Cinéaste activiste sans cesse en exil, théoricien des mass media, Peter Watkins est l’auteur d’une œuvre inégale mais traversée ça et là de fulgurances. Ainsi de Punishment Park, uchronie travaillée par la guerre du Vietnam et qui, à cheval entre le documentaire et le jeu vidéo, semble avoir trente ans d’avance sur son temps. Ou de La Commune, œuvre monstre et indigeste mais témoignant de l’acharnement qui innerve toute l’oeuvre du cinéaste : faire affleurer l’activisme politique à même la forme cinématographique, et par celle-ci, attaquer et défaire une uniformisation qu’il conceptualise sous le terme de monoforme.
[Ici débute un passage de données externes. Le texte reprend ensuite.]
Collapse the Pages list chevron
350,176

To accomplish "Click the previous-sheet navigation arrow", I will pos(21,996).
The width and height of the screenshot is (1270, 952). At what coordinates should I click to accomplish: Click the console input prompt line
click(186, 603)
Dans cette oeuvre critique et tourmentée surnage un chef-d’oeuvre absolu, Edvard Munch, la danse de la vie, qui ressort aujourd’hui en salles. C’est, en apparence, son film le moins travaillé par une tentative de commentaire politique, et pourtant il fait figure d’aboutissement de l’ambition watkinsienne : celle d’une remise à zéro du cinéma, d’un détricotage de ses automatismes, et dans ce cas précis du genre très formaté du biopic.
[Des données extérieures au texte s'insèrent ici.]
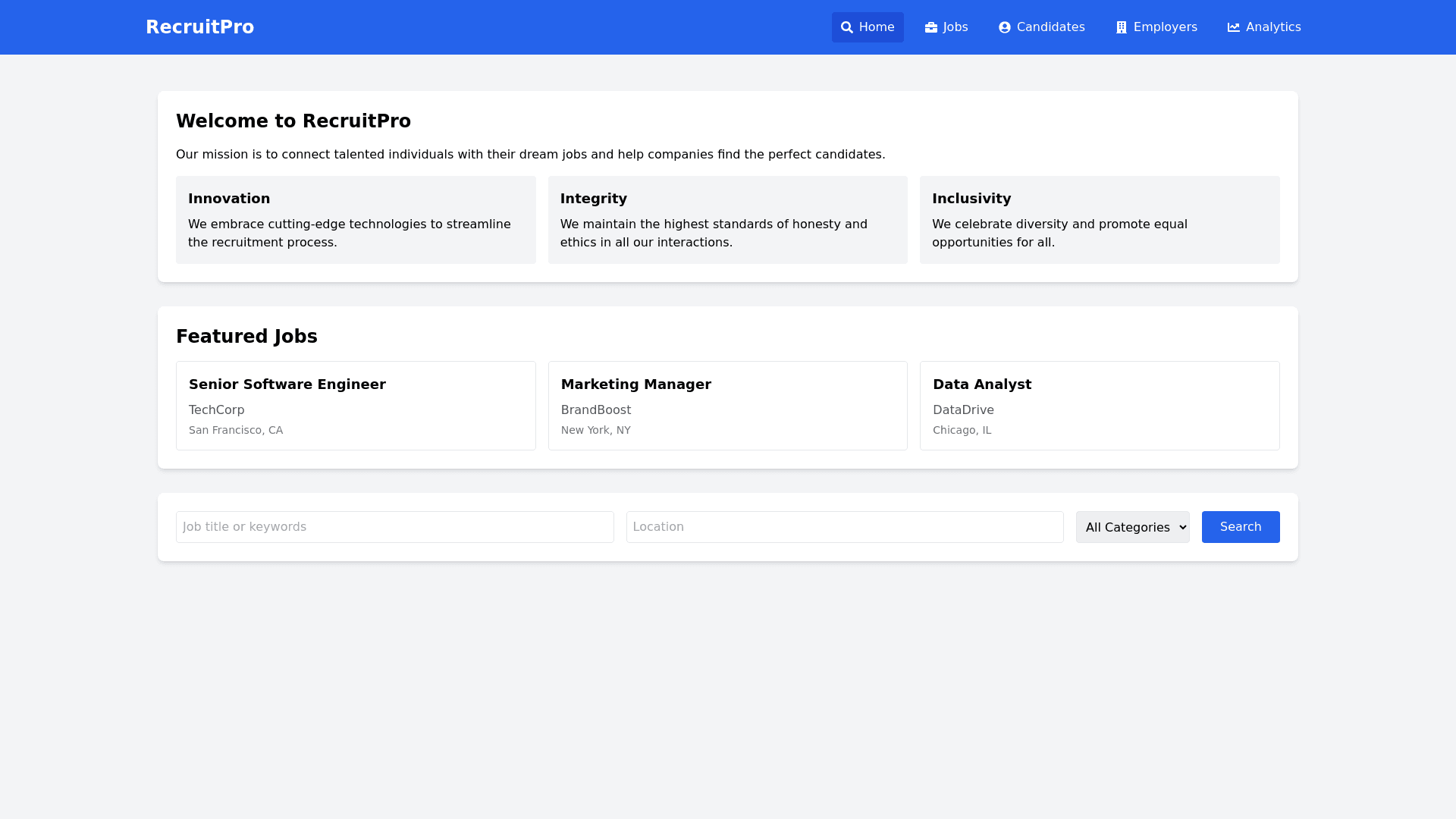
Task: Open the Marketing Manager job listing
Action: (727, 406)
Watkins met en place une méthode inédite, franchement expérimentale, celle du documentaire d’époque qui, d’office, explose totalement cette habitude du biopic consistant à éclairer la vie d’un artiste à la lumière de son mythe. Il s’agit donc de filmer au présent, et, plus encore, de se glisser fictivement dans la Norvège du 19ème siècle pour la documenter et restituer sa texture, son atmosphère. Faux documentariste, Watkins se glisse au chevet de la famille Munch en partie décimée par la tuberculose, s’introduit dans les foyers et les cafés, se balade dans les rues de la petite ville de Kristiania, interviewe les hommes et les femmes de l’époque (les propos étant la plupart du temps directement improvisés par les acteurs), rend compte des mœurs de sa bourgeoisie conservatrice et patriarcale et de sa bohème sensuelle et révoltée, créant ainsi la sensation d’un présent vibrant dont les luttes et les injustices nous concernent encore et nous regardent, comme les personnages défilant devant la caméra, droit dans les yeux.
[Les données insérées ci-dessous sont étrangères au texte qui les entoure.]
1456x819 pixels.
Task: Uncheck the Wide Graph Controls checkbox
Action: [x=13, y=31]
La présence de Watkins à l’intérieur du film est toujours suggérée, traquant le jeune Munch qui ne cesse de lancer d’insistants regards-caméra, et ces regards semblent poser une merveilleuse question anachronique au réalisateur : « Pourquoi tu me filmes ? Pourquoi tu me suis partout ? ». Car Edvard Munch est le biopic d’un homme plus que d’un génie : le peintre est filmé d’abord comme un corps qui souffre, qui aime, qui tousse, un artiste jamais conscient de la teneur de son talent, mais qui cherche avec son pinceau, creuse une voie incertaine, révolutionne la peinture le temps d’un tableau pour ensuite reculer sitôt refroidi par un accueil public désastreux. Un homme qui se débat à l’intérieur d’une époque, d’un pays, d’une ville qu’il importe à Watkins de restituer le plus fidèlement possible. Pour ce faire, sa voix omniprésente, neutre et pédagogique, nous sert de guide, énonce les grands événements de l’année en cours, nous renseigne sur les aléas et les trouvailles de la technique de Munch.
Watkins s’attarde ainsi sur un tableau célèbre, L’enfant malade, que Munch n’arrête pas de reprendre – c’est le portrait de sa soeur morte de tuberculose, et dont il tente de restituer le souvenir imprécis. D’abord l’approche se veut réaliste, la chambre est peinte dans ses moindres détails, puis Munch supprime les objets alentours jusqu’à abolir l’idée même d’environnement, puis gomme, raye et lacère la figure de sa soeur, défigure ce visage, et c’est, semble-t-il, dans cette disparition de la figure, dans cette croûte de couleur raturée que Munch fait apparaître le véritable souvenir de la soeur, un visage qui n’est désormais que pure intensité, vibration : quelque part dans une chambre en Norvège l’expressionnisme est né.
Edvard Munch est tout à la fois le portrait d’une époque, d’un homme et d’une technique, et à la dissolution de l’idée même de personnage central répond l’éclatement du montage son et image, qui tendent progressivement à se démembrer, à se caler sur l’esprit malade de Munch où ne cessent d’insister douloureusement une poignée d’images et de sons. Tempête mémorielle qui, progressivement, ne suit plus aucune chronologie sinon celle de la mémoire du peintre attaquée par des images persistantes : les sanglots de Munch se mêlent à un souvenir amoureux, et ce souvenir lui-même est interrompu par l’image insistante et quasi-subliminale de ses frères et soeurs malades.
En cela Edvard Munch est décidément bien loin des manières habituelles du biopic, se préoccupant peu de la fidélité aux faits (ils sont bien là mais vite expédiés), pour épouser plutôt la psyché écorchée de Munch. Le film en cela délaisse l’idée fallacieuse de destin, rend inopérant le mythe d’un génie tombé du ciel, et peint par des moyens purement cinématographiques les contours d’une sensibilité. C’est le plus beau portrait qu’on puisse imaginer : un film qui fait à Munch ce que celui-ci a fait à la peinture.